Task prompt >> Reproduce every one of the entries below word for word, leaving the pictures out.

Working data >>
####################

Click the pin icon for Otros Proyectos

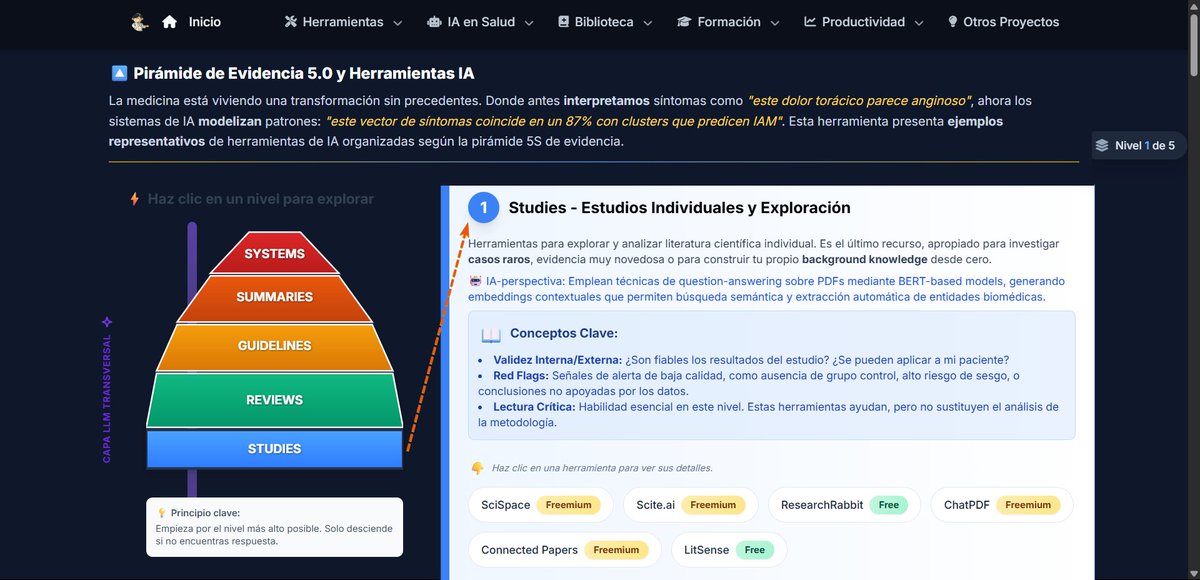pyautogui.click(x=952, y=20)
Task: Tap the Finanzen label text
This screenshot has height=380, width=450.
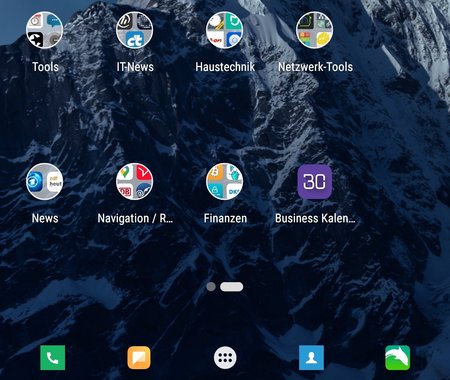Action: (x=225, y=218)
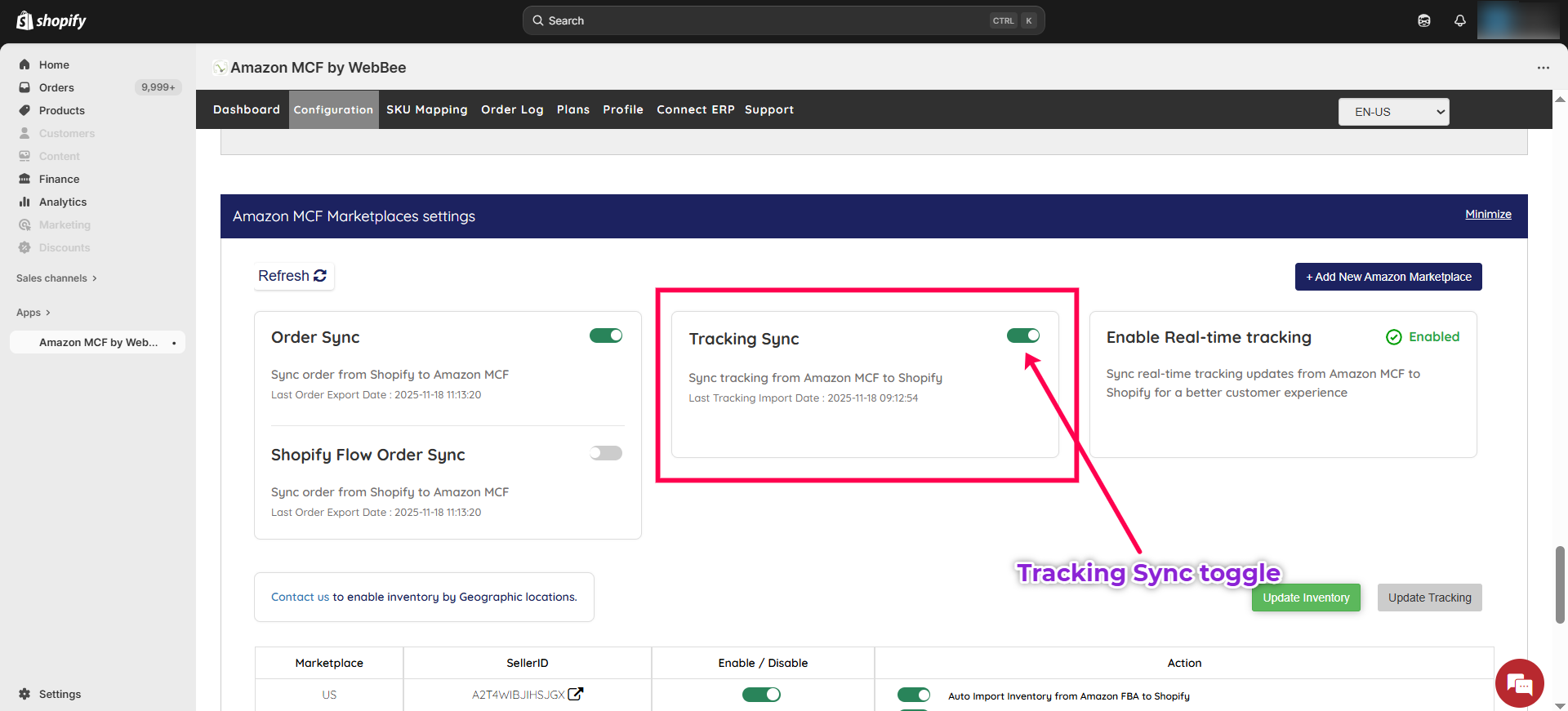
Task: Click the Sidekick assistant icon in top bar
Action: coord(1424,20)
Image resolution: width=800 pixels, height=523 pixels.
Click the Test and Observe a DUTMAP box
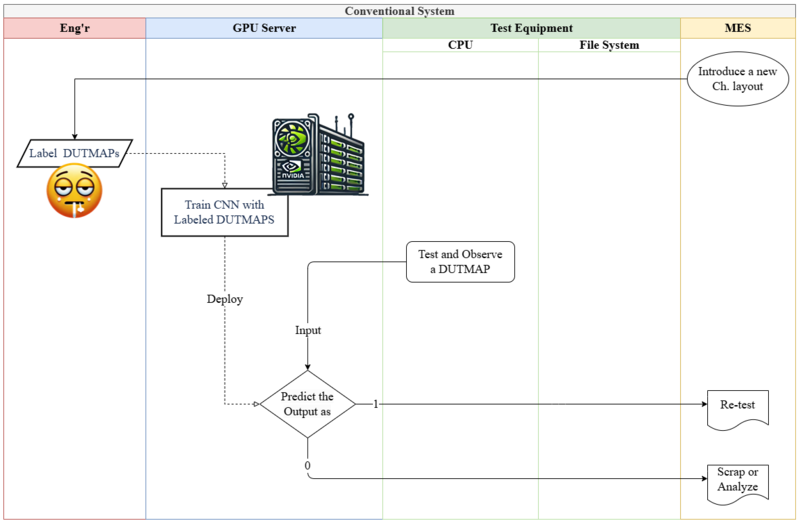(x=460, y=261)
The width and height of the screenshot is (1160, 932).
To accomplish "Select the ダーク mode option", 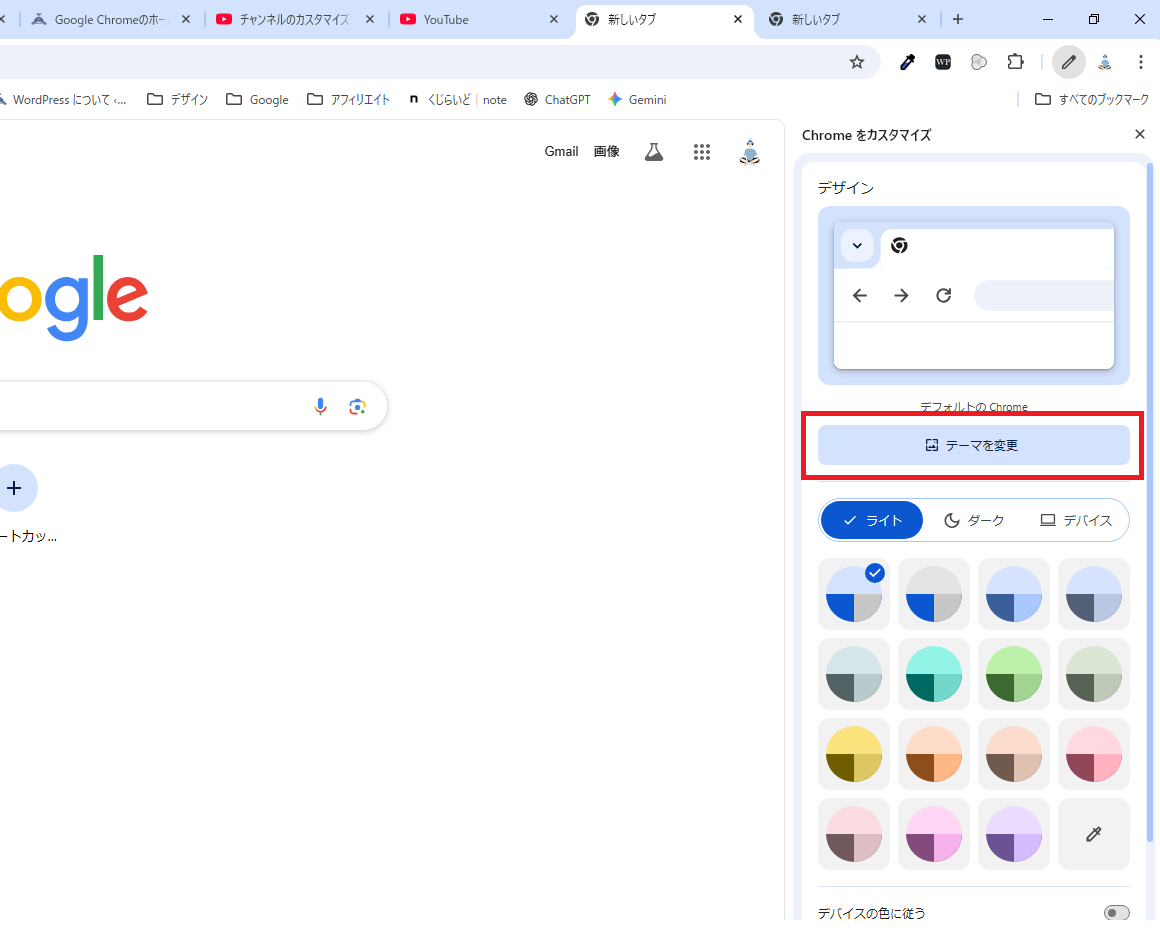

####################

The completed task >>
Click the pin icon for Otros Proyectos

pyautogui.click(x=952, y=20)
Task: Tap the Finanzen label text
This screenshot has height=380, width=450.
Action: (x=225, y=218)
Task: Click the Sidekick assistant icon in top bar
Action: coord(1424,20)
Image resolution: width=800 pixels, height=523 pixels.
Click the Test and Observe a DUTMAP box
(x=460, y=261)
The width and height of the screenshot is (1160, 932).
To accomplish "Select the ダーク mode option", 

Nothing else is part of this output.